The detailed statistical analyses used to generate the normative data for this test are described in Guàrdia-Olmos, et al. 2015. In summary, the data manipulation process for each country-specific dataset involved five steps: a) t –tests for independent samples and effect sizes (r) were conducted to determine gender effects. If the effect size was larger than 0.3, gender was included in the model with gender dummy coded and female as the reference group (male = 1 and female = 0). b) A multivariable regression model was used to specify the predictive model including gender (if effect size was larger than 0.3), age as a continuous variable, and education as a dummy coded variable with 1 if the participant had >  12 years of education and 0 if the participant had 1–12 years of education. If gender, age and/or education was not statistically significant in this multivariate model with an alpha of 0.05, the non-significant variables were removed, and the model was re-run.
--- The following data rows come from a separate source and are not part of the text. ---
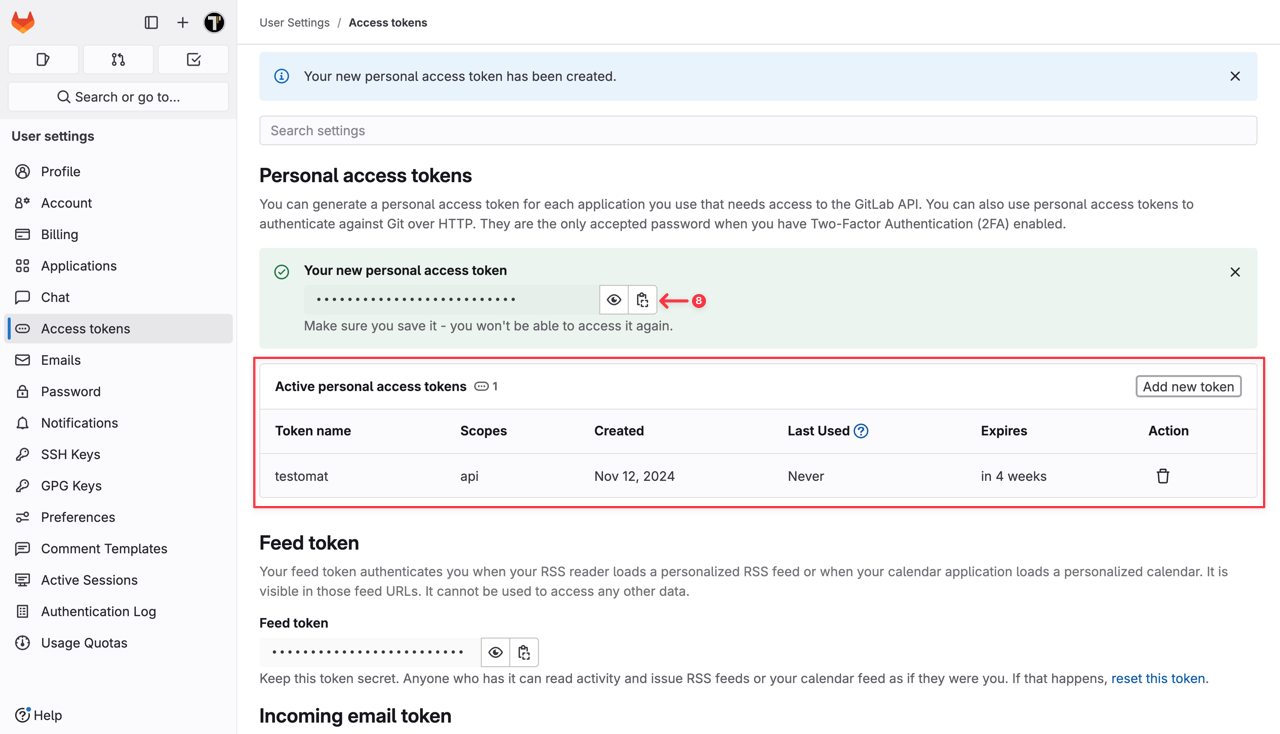
Task: Toggle the sidebar visibility
Action: (151, 21)
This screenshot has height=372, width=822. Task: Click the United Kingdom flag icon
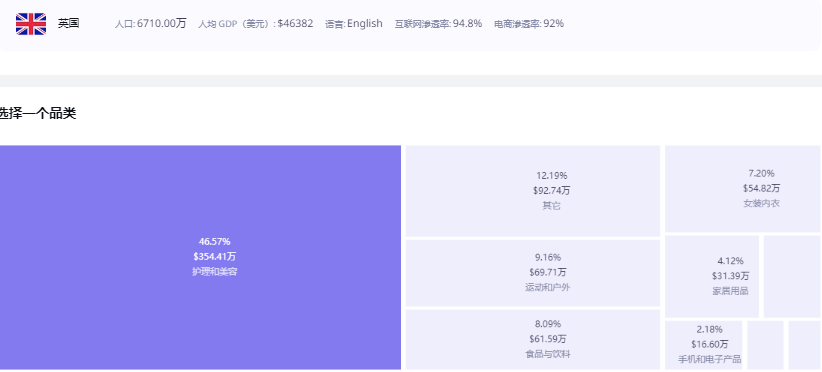[x=31, y=24]
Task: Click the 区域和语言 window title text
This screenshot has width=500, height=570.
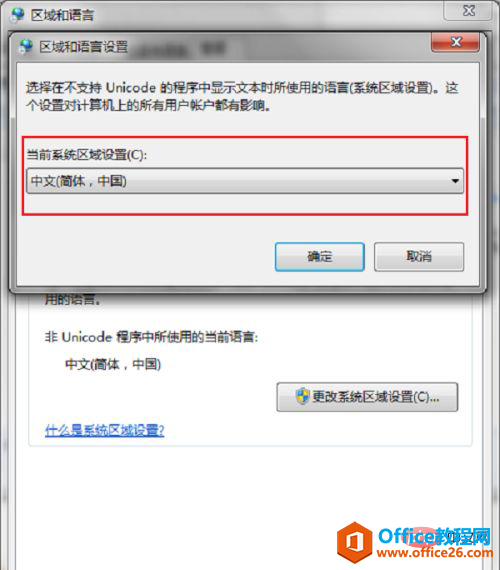Action: point(62,15)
Then a final regression model was conducted that included age (if statistically significant in the multivariable model), dichotomized education (if statistically significant in the multivariate model), and/or gender (if effect size was greater than 0.3) [yˆi=βo+(βAge·Agei)+(βEduc·Educi)+(βGender·Genderi)]; c) residual scores were calculated based on this final model (ei=yi-yˆi); d) using the SD (residual) value provided by the regression model, residuals were standardized: z = e i /SD e , with SD e (residual) = the standard deviation of the residuals in the normative sample; and e) standardized residuals were converted to percentile values (Strauss et al., 2006). Using each country’s dataset, these steps were applied to BTA scores.

3Results

Regarding the effect of gender on BTA scores, the t-tests showed significant differences between men and women in Honduras; however, it did not have an effect size larger than 0.3. Table 1 shows the results of the gender analyses by country on BTA scores. As shown in Table 1, the effect sizes for all countries were less than 0.3, and therefore gender was not taken into account to generate BTA normative data for any of the countries in the study.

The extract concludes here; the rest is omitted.